## Task item
Emit a verbatim copy of the lines below from the line with "Instruction: Click the" through the line with "Task: Click the ChefsHat cheat code text", excluding pictures and everything outside that range.

## Records for the exercise
########

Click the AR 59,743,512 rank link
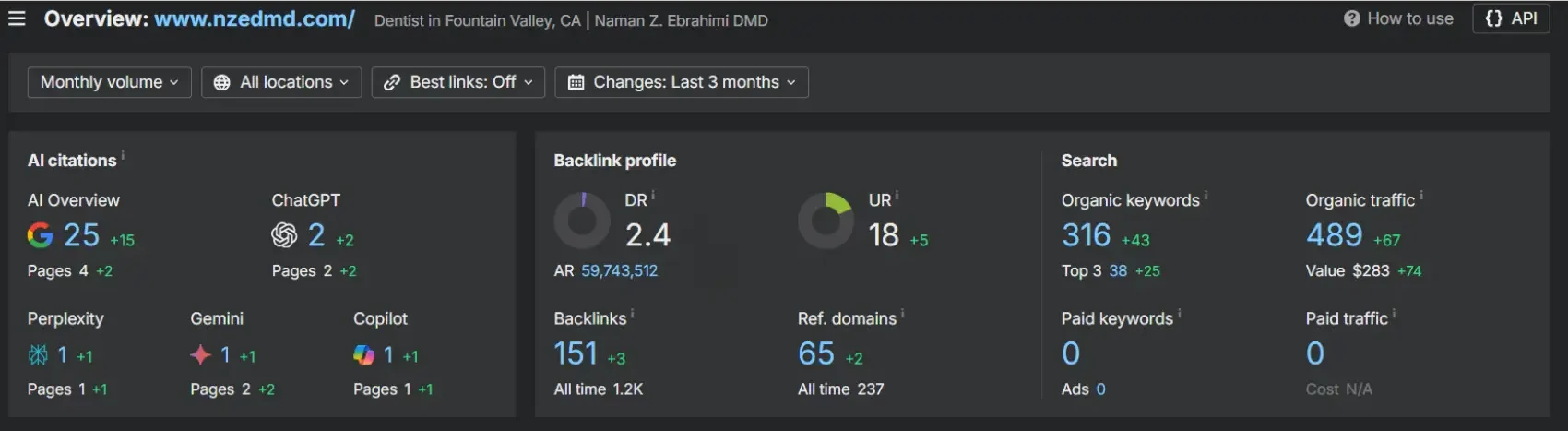The width and height of the screenshot is (1568, 431). (x=619, y=270)
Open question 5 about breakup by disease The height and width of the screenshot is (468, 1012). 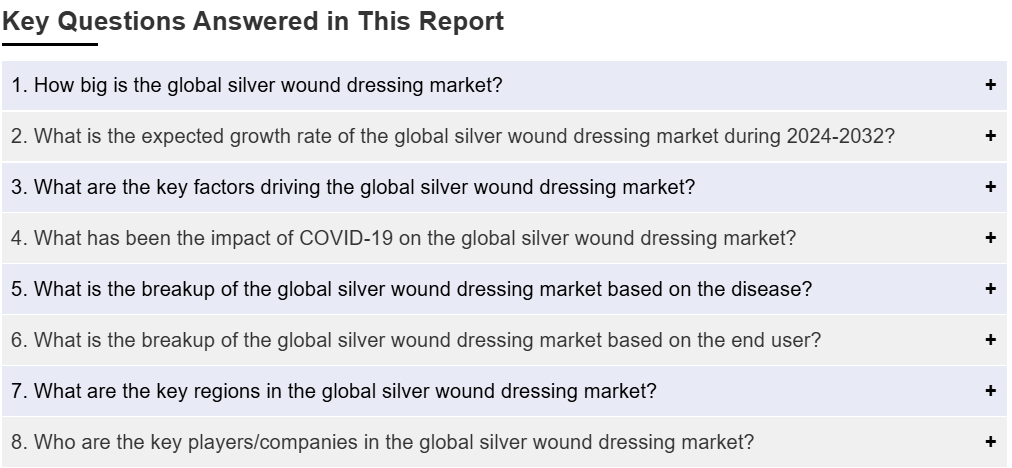coord(411,289)
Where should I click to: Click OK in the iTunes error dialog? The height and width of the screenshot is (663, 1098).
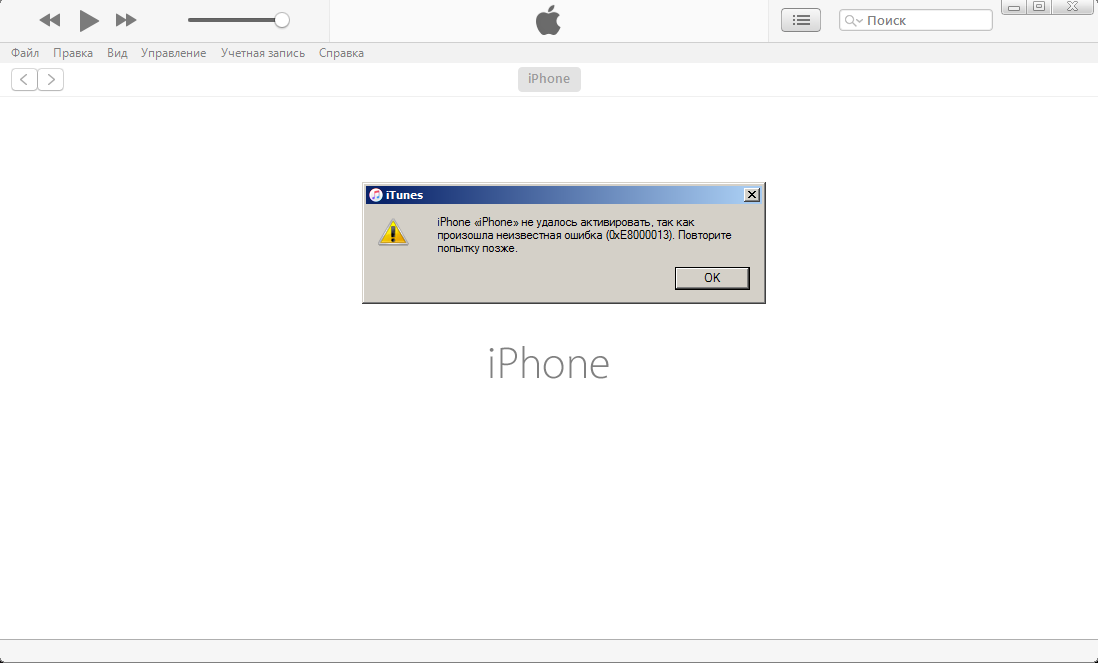point(712,278)
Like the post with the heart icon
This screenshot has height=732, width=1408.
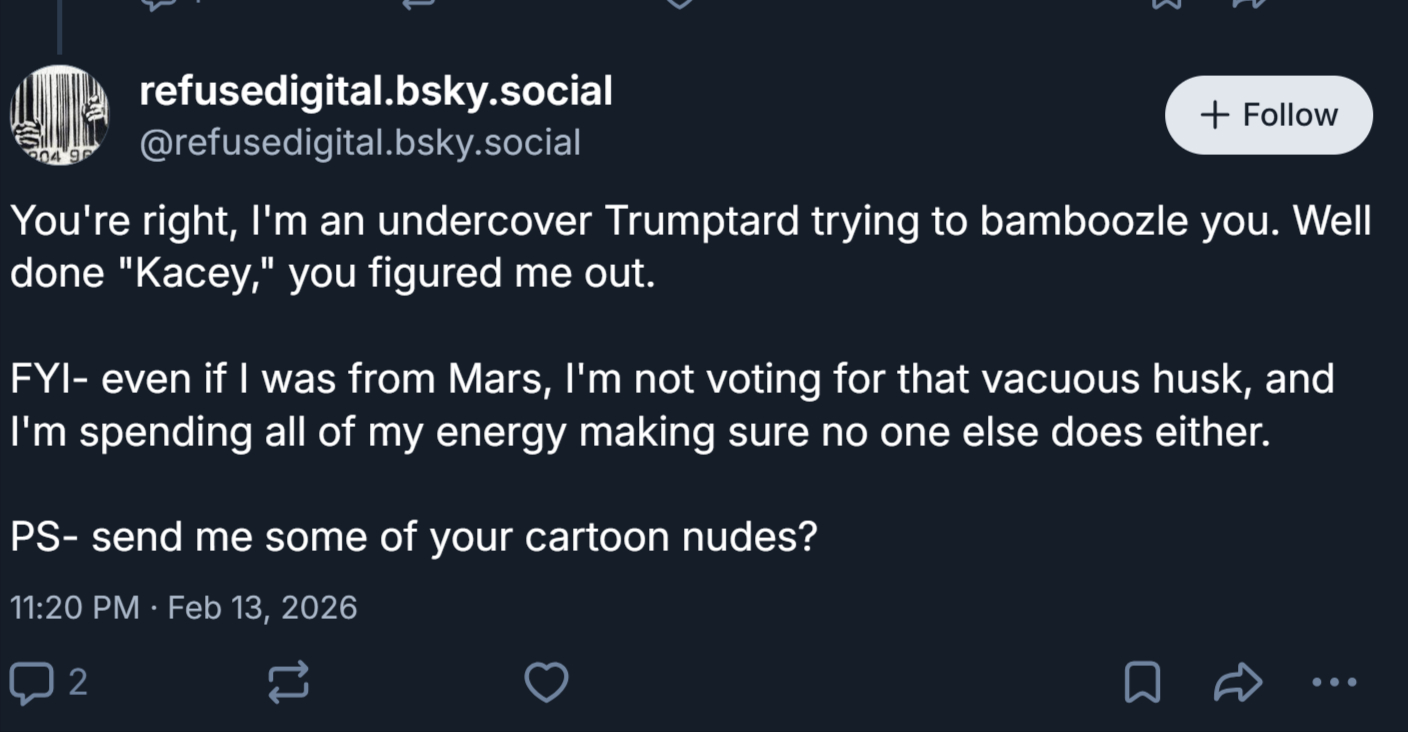coord(547,683)
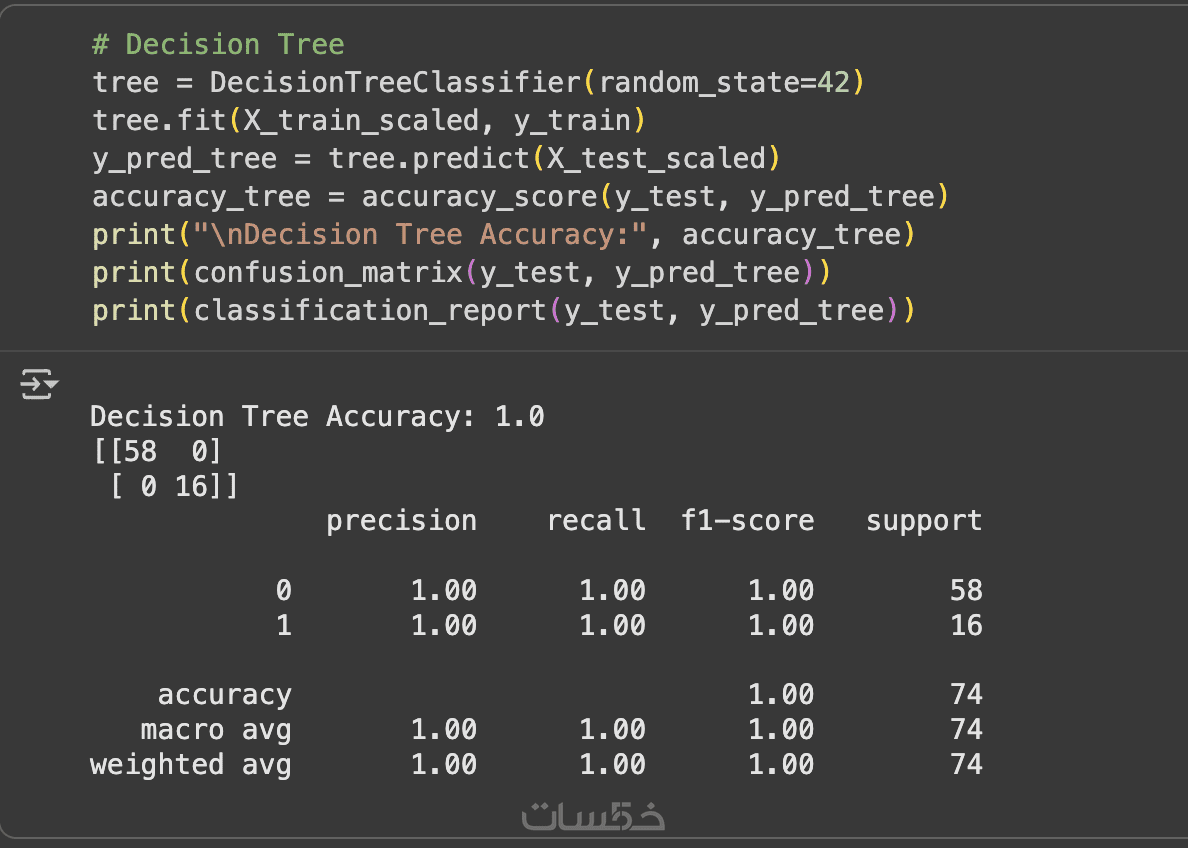This screenshot has height=848, width=1188.
Task: Click the confusion matrix first row [[58 0]
Action: coord(157,452)
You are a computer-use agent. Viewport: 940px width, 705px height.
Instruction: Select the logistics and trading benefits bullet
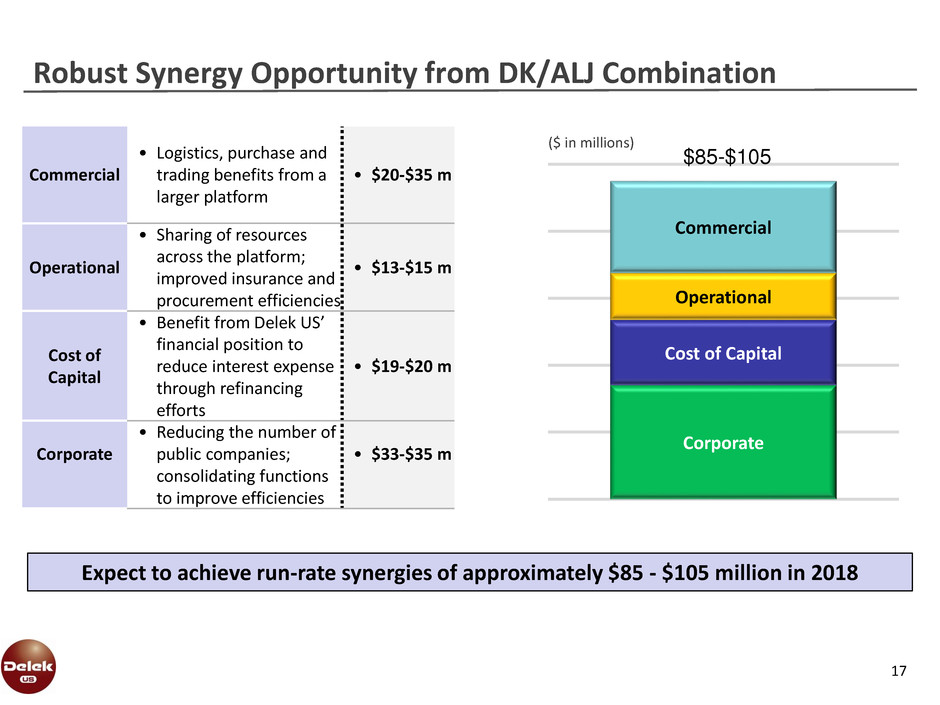point(236,174)
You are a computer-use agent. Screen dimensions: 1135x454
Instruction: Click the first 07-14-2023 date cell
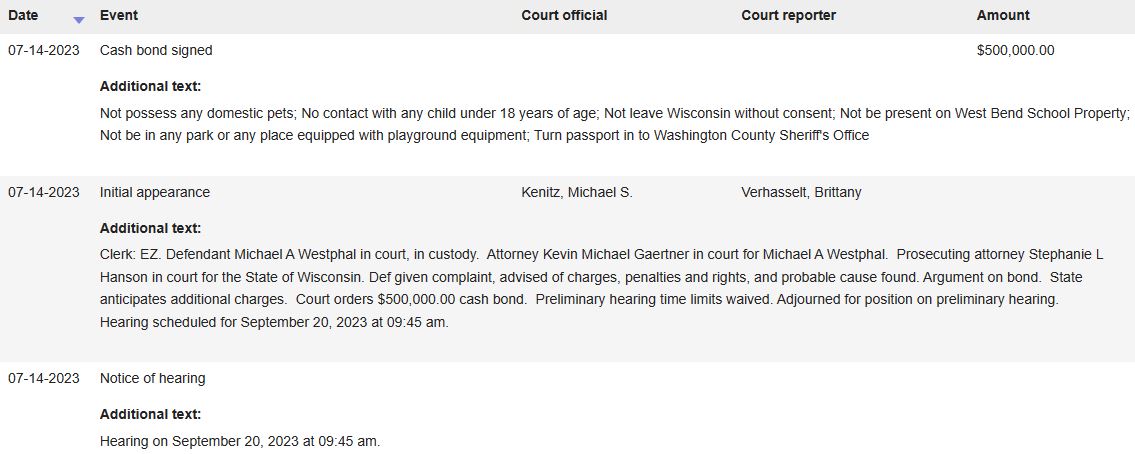tap(44, 51)
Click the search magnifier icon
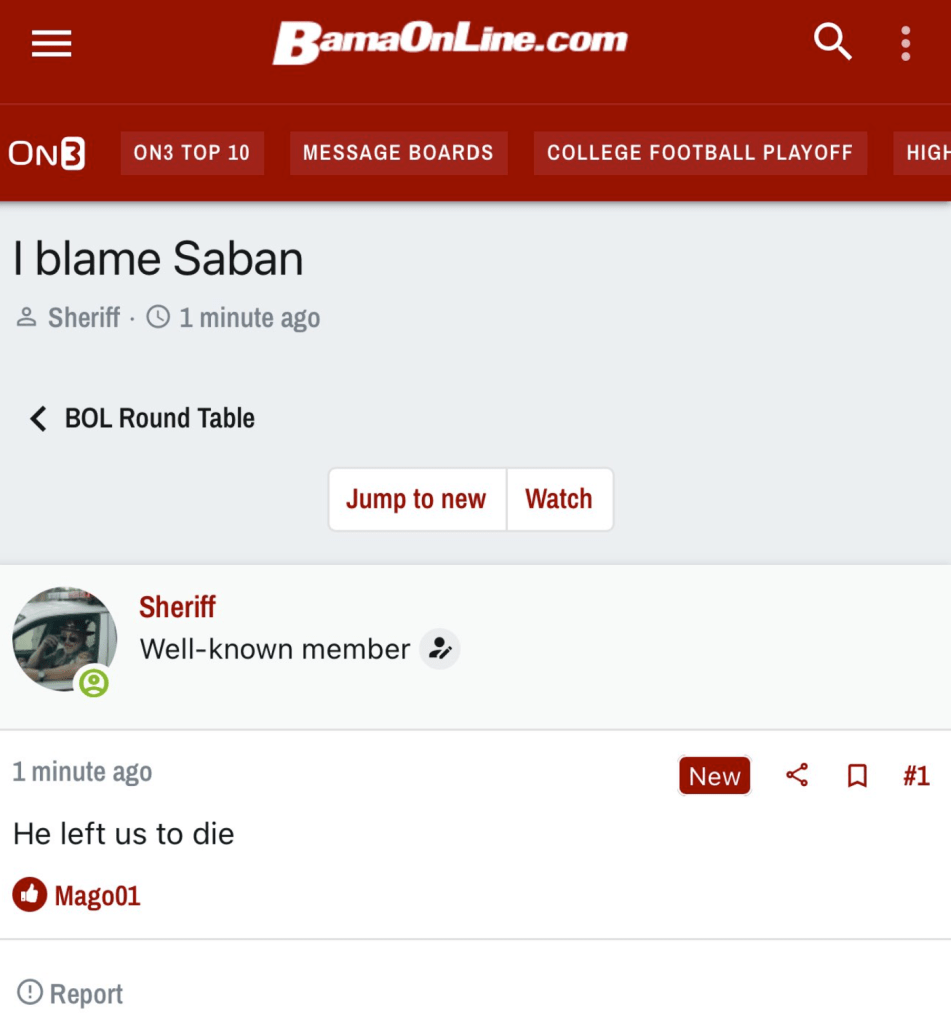This screenshot has height=1024, width=951. coord(831,43)
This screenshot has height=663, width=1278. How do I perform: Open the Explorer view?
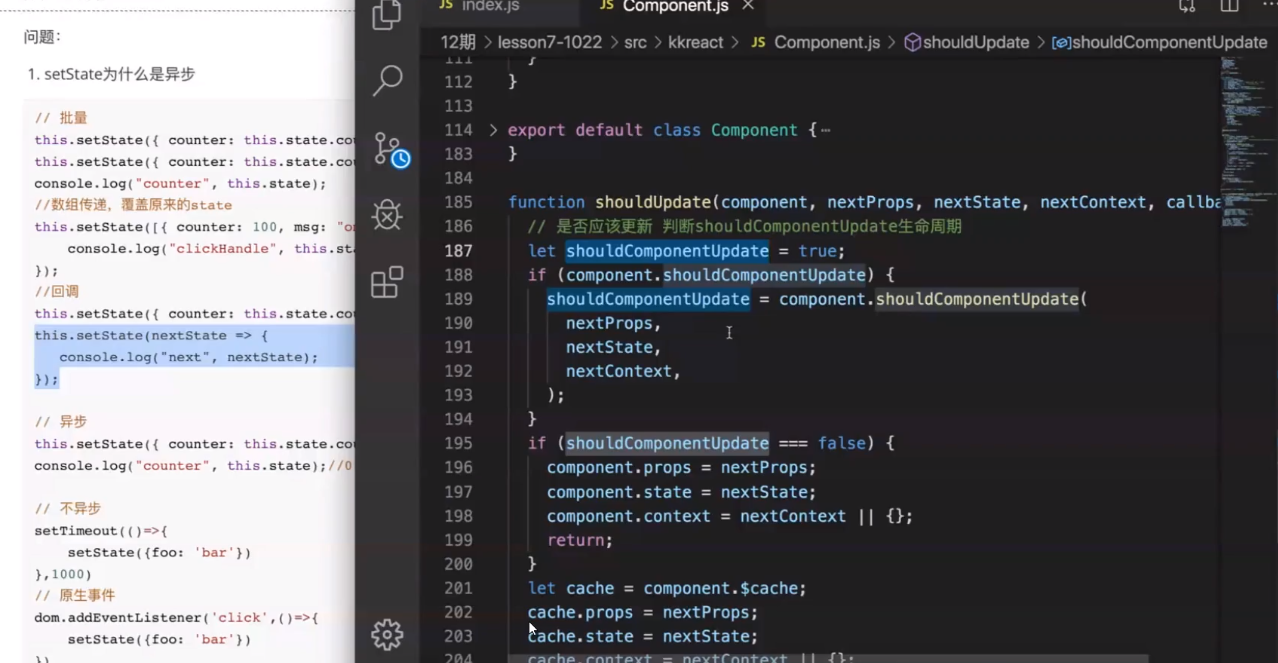click(386, 16)
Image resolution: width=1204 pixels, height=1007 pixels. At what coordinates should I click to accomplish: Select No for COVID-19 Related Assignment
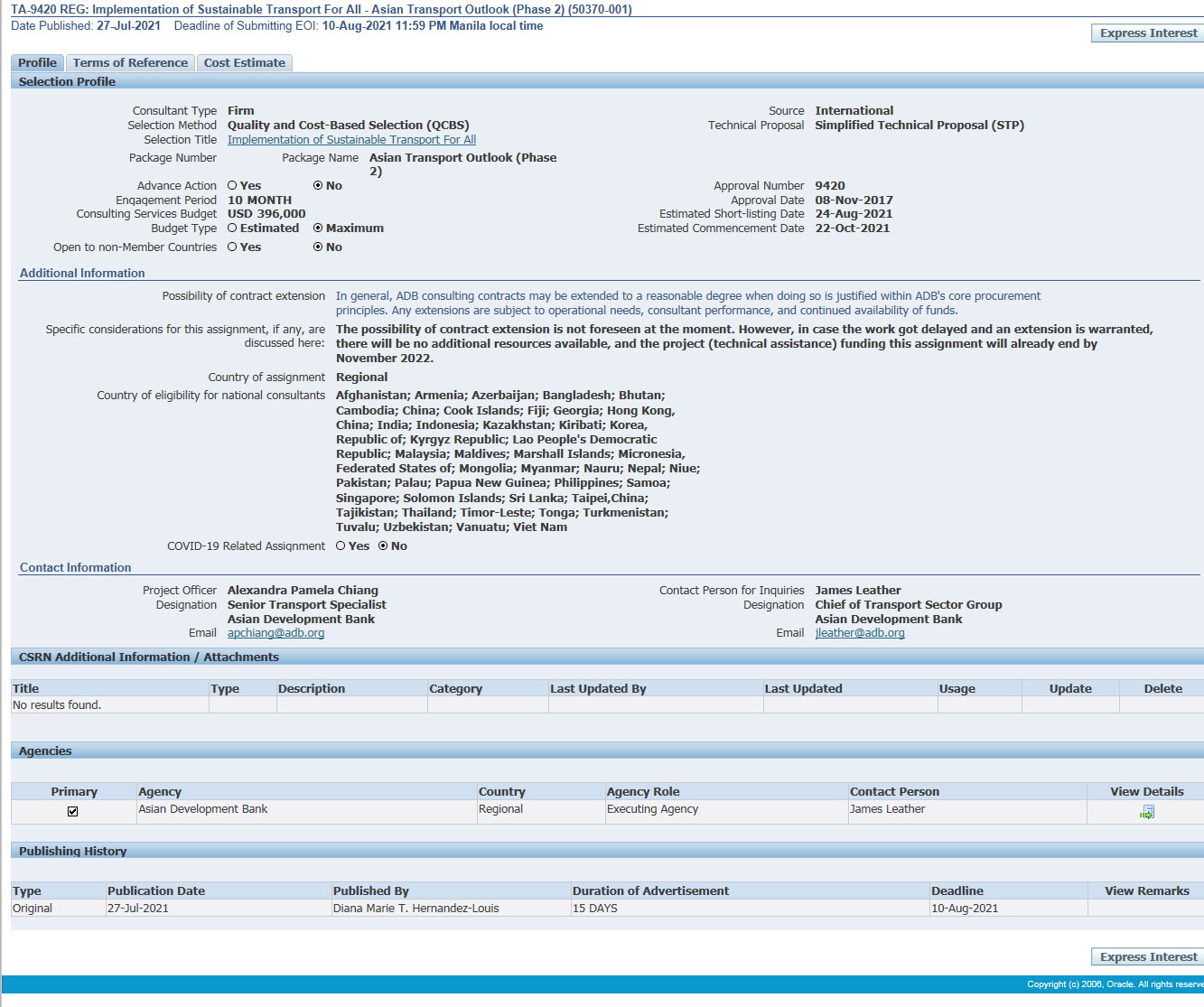(x=384, y=546)
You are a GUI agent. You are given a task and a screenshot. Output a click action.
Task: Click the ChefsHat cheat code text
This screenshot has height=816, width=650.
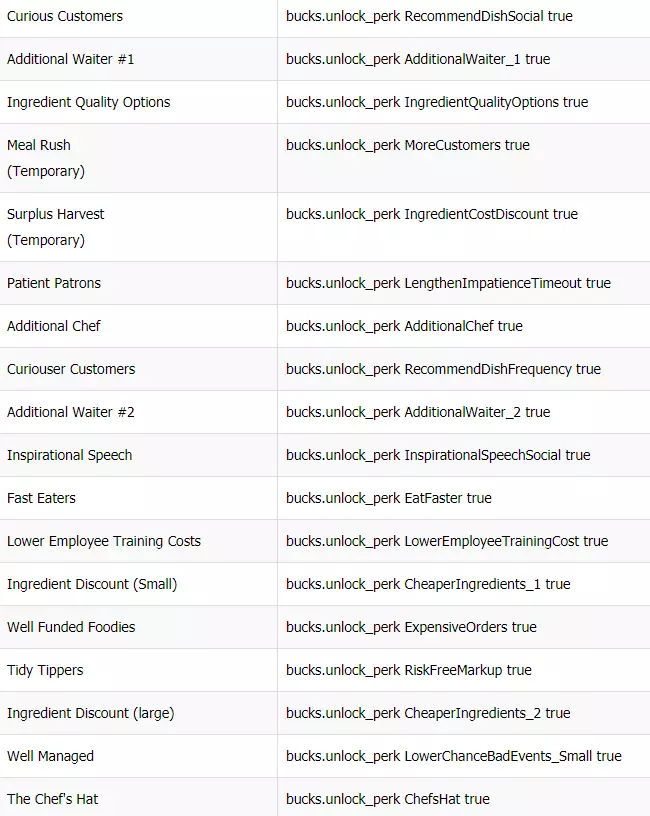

########

## Task solution
Instruction: Click the first 07-14-2023 date cell
tap(44, 51)
Click the search magnifier icon
This screenshot has height=1024, width=951. coord(831,43)
This screenshot has height=663, width=1278. How do I perform: Open the Explorer view?
click(386, 16)
Image resolution: width=1204 pixels, height=1007 pixels. At what coordinates should I click to accomplish: Select No for COVID-19 Related Assignment
(x=384, y=546)
You are a GUI agent. You are given a task and a screenshot. Output a click action.
Task: Click the ChefsHat cheat code text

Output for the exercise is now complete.